[OpenPower-Firmware] Error reporting to sysadmins from firmware

Sun Apr 10 07:27:55 AEST 2016

Following up on FFDC discussion I started on the openpower-firmware list,
Let's take a tour of where we are today from a firmware PoV:

I think there are three main categories of things we have to care about
communicating to a sysadmin:
1) previous runtime fatal errors
  - e.g. checkstop, kernel panic.
2) boot time errors/warnings
  - e.g. "couldn't set up X bit of hardware" (e.g. one of your cores is
  broken, but we can still boot"
3) runtime errors/warnings
  - e.g. "an NX unit just went away", "processor recovery done", "core
  checkstop"

Currently, we have the following solutions:

1) previous runtime fatal errors:

   *IF* you are running the opal_errd application, you will get notified
    of PELs and sysdumps via syslog, and can use the opal-elog-parse
    utility to view an ASCII version of the PEL, opal-dump-parse will
    extract parts of the dump, and the gard utility will let you list
    GARDed parts.

   a) PELs (POWER specific)
      up to 16kb of binary format.
      104 page specification
      Common to PowerVM and PAPR, although tools are *not* currently
      shared.
      Even when printed to ASCII, generally incomprehensible to any
      single human.

   b) SELs (BMC/IPMI specific, but not POWER specific)
      very small logs (bytes)
      We throw them at a BMC and you can retreive over IPMI from there.
      4 page spec

   c) sysdumps (POWER specific)
      archive of blocks of system memory (megabytes)

   d) GARD records
      *should* be hand-in-hand with a PEL.
      Documents a piece of hardware that is disabled due to a previous
      error condition.
      *SHOULD* only exist in the event of actually bad hardware (reality
      however....)

2) Boot time errors / warnings

   For both of these, the only way to get at a textual representation
   (that you can hopefully understand) is using POWER specific utilities.

   a) PELs
      If error occurs in Hostboot, this is exclusively (along with GARD)
      how you're going to find out about it.
      May also come from skiboot.

   b) GARD
      To the user, it will seem like this is a boot time error, but it
      is *technically* a "previous boot attempt" error, and we booted
      now because the faulty HW was disabled.

3) Runtime errors / warnings

   For userspace or kernel issues, these end up in syslog (kernel goes
   via kernel log).
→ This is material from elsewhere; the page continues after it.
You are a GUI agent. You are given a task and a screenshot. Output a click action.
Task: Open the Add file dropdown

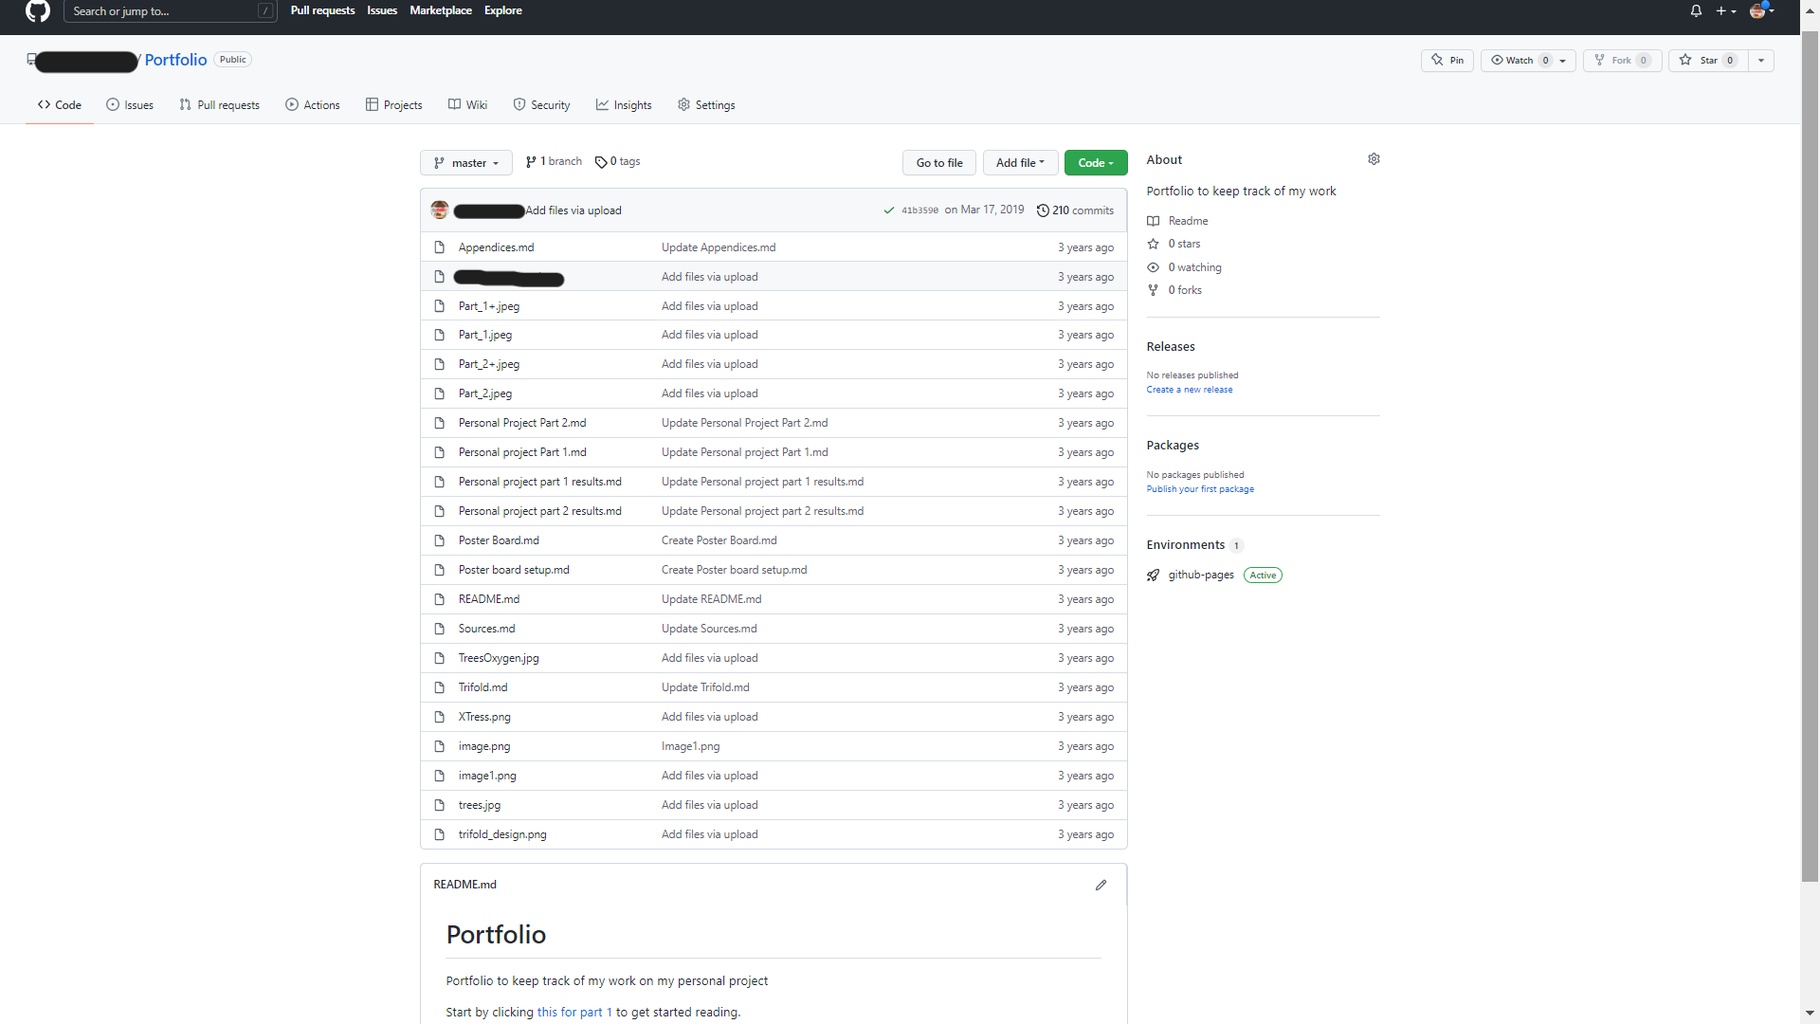[x=1020, y=162]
However, for our firmware/hardware related issues:

   a) PRD
      Appears in kernel syslog *IF* opal-prd is running

   b) Kernel/skiboot handled events

      End up in linux kernel log, in plain text.
      A concise explanation of the event.
      If particular event isn't known to kernel, you may get "unhandled
      HMI" as the text, but you'll get HMER/TFMR, severity, and
      recovered/not recovered.

So... if you're running opal_prd and opal_errd and looking at the
resulting logs to then go and look at the specific OPAL errors (that you
can then decode) along with any parts that may be GARDed out, you'll
have an idea of what went wrong (when combind with kernel log).

Out of band (e.g. from FSP/BMC) you *may* get a sysdump, you *may* get a
SEL, you *may* get a PEL - and this *will* vary from machine to machine
depending on sophistication and implementation of service processor.

Obviously, this is not one unified thing to help Linux distros capture,
or sysadmins look at.

In my not so humble opinion, I think everything should eventually end up
as human understandable text in the kernel log. This may be in
*addition* to other methods of gathering information, but fundamentally,
the existing mechanism used by every linux sysadmin should work.

Thoughts?

Currently, we have ~12kLoC dedicated to parsing these POWER specific
things, and that's not nearly complete to give us (as firmware des)
something that we're comfortable reading and identifying what's going
on.

So, How should we approach an implementation of getting things to a
string?

-- 
Stewart Smith
OPAL Architect, IBM.